NASDAL: Uncertainty reigns


  Posted by: Dental Design      8th June 2020

The National Association of Specialist Dental Accountants and Lawyers (NASDAL) has called for clarification over a number of key financial issues affecting the profession.

Alan Suggett, specialist dental accountant partner in UNW LLP and NASDAL Media Officer said, “We quite understand that matters of patient safety and all things clinical taking are precedence in the current situation. However, dentists and practices need resolution on a number of financial and contractual issues. We cannot ignore the fact that dental practices are businesses. Indeed, a recent Dental Protection survey showed that more than one in two (53%) dental professionals said financial worries were having the biggest impact on their mental health in the face of Covid-19.

A new NHS contract in line with the Prototypes must be introduced. The CDO (England) letter says “…mechanisms for the full 2020/21 contract year with the intention of reintroducing a link to delivery of activity and outcomes”. For the foreseeable future an activity-based NHS contract will be unworkable. Now is the time to implement the vision of the late Sir Jimmy Steele and achieve preventative dental care within a viable financial framework for NHS practitioners. Until this happens, our clients must attempt to make plans and financial forecasts with no idea of what the new NHS contract financial landscape will look like”

Other issues lacking clarity include NHS contract payment abatement, and duplication of government support e.g., SEISS, Bounce Back loans, and Small Business Rate Relief grants.

Johnny Minford, of Minford Dental Accountants commented, “in regard to SEISS, a number of difficult questions arise for dentists carrying out both the NHS and the private work. Many dentists earn more than the £50,000 threshold, but some don’t, for a variety of reasons.

The self-employed grant (SEISS) is paid if an individual’s taxable profit is less than £50,000, after capital allowances, but before pensions or superannuation. However, HMRC is unaware of any income under the NHS contract provisions. There is therefore a risk that the NHS Covid payment rules may be breached when the receipt of SEISS, in addition to NHS Covid earnings, exceeds pre-Covid income levels.

A recurring theme from the NHS is ‘reasonableness’. It is vital that NHS practitioners keep notes and records of the factors leading to decisions taken, and why they were made. This will give the best protection against comeback.
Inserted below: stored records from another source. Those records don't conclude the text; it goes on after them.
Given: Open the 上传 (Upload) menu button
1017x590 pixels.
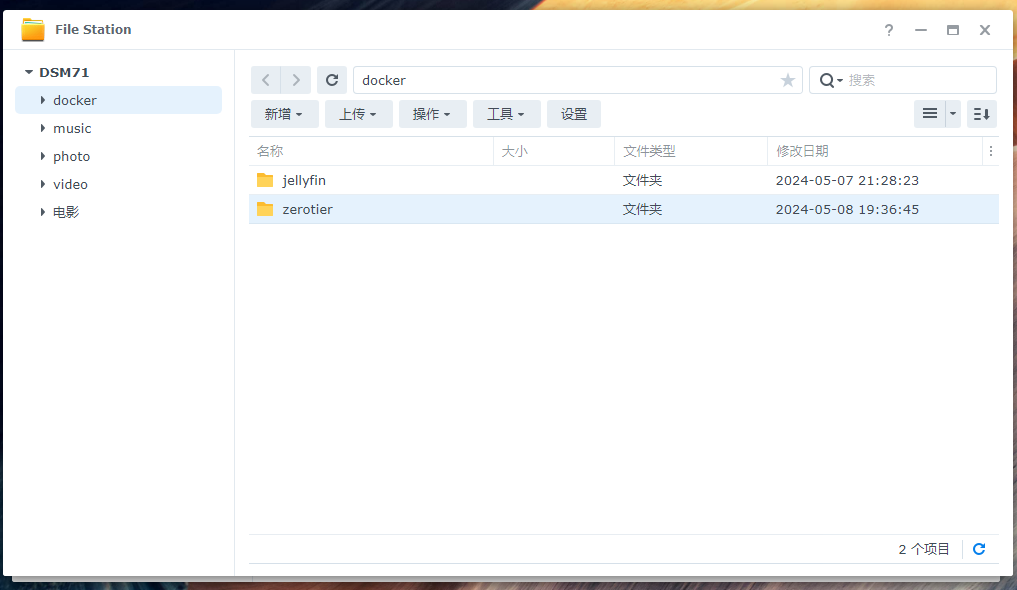Looking at the screenshot, I should click(358, 114).
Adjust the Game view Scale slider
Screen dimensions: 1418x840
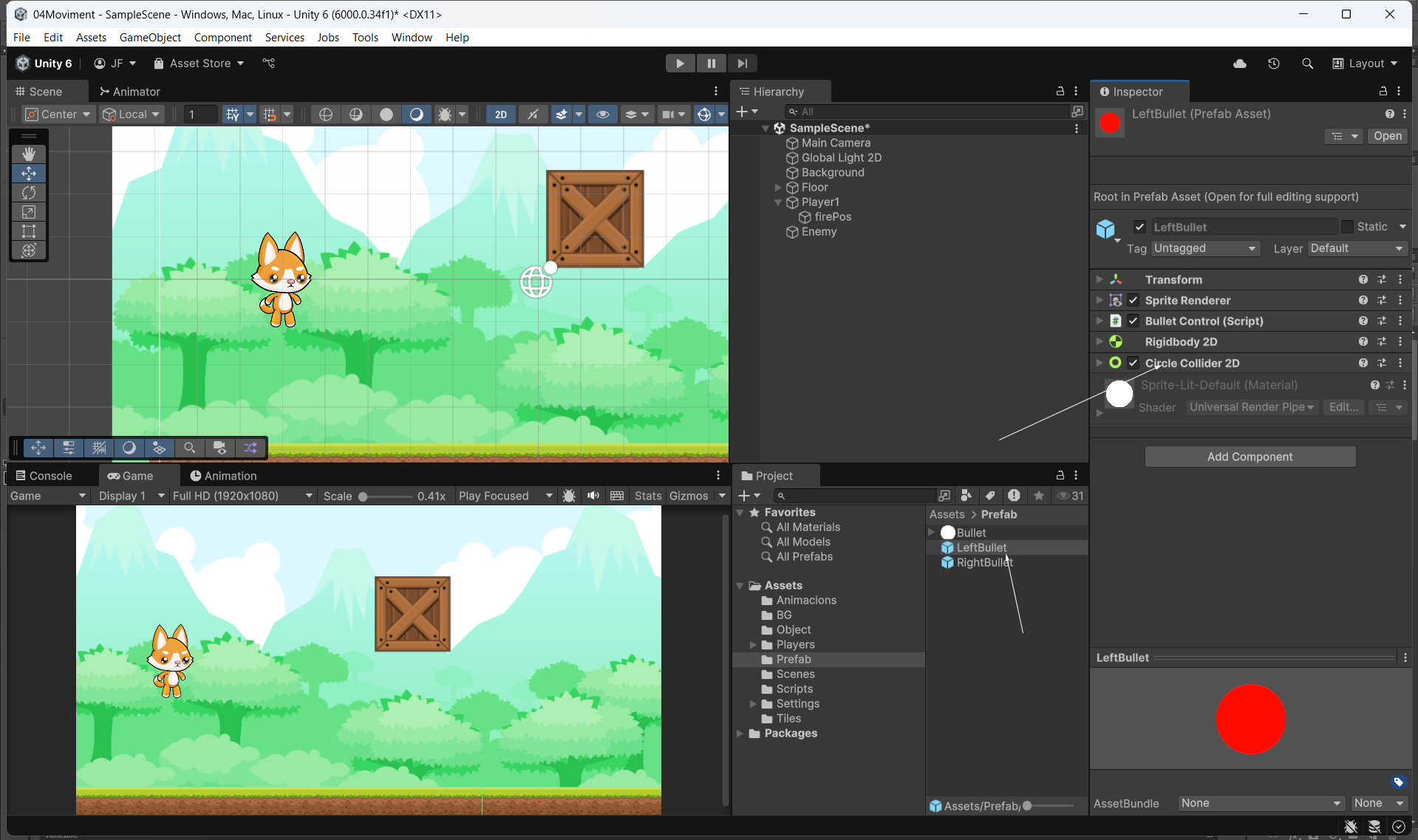click(364, 496)
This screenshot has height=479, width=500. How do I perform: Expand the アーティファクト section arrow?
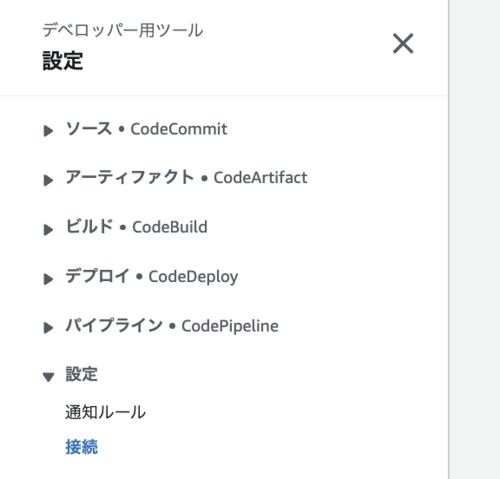pos(48,180)
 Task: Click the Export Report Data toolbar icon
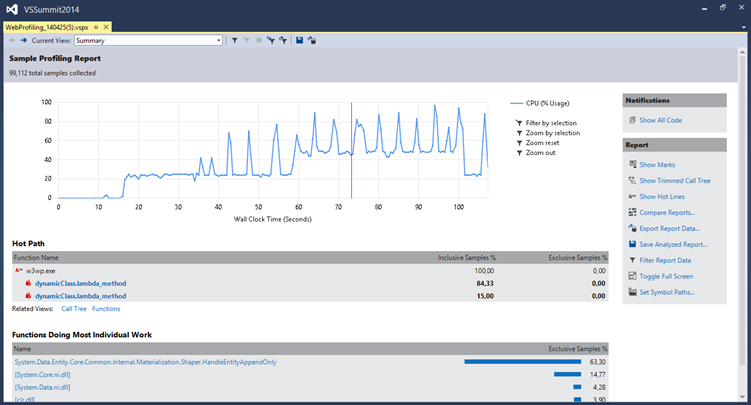click(x=312, y=41)
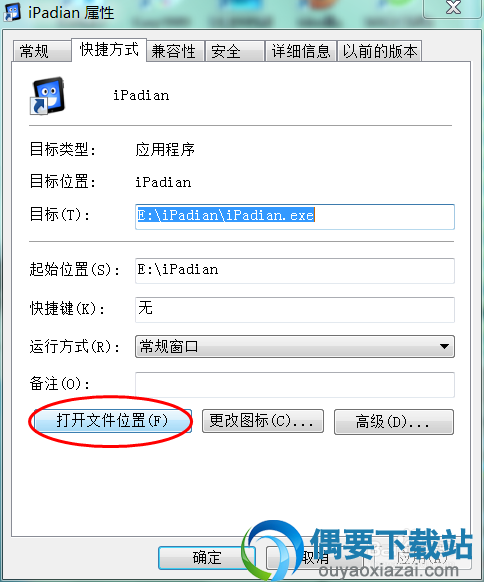The image size is (484, 582).
Task: Focus the 快捷键(K) shortcut key field
Action: (295, 310)
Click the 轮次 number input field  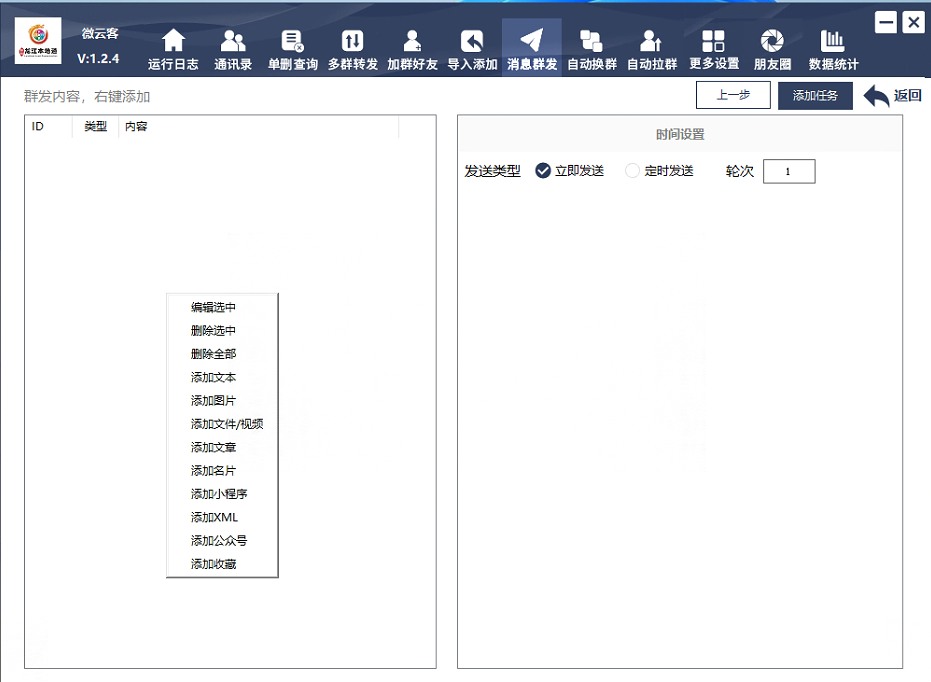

Alan Suggett went on to add, “the fact that UK dentistry and healthcare are devolved, has further added to a sense of confusion. We would like the CDOs of England, Wales, Scotland and Northern Ireland, and the appropriate devolved administrations, to realise how vital clarity of financial matters is to NHS contract holders, and communicate this in a clear and unambiguous format as a matter of urgency. As a nonpartisan association, NASDAL are happy to engage with and assist these parties with this vital task. The CDO (England) has stated that ‘all parts of the UK will be aligned’. However the differences in the systems of delivery of NHS dentistry mean that this cannot be achieved without an integrated plan dealing with technicalities.”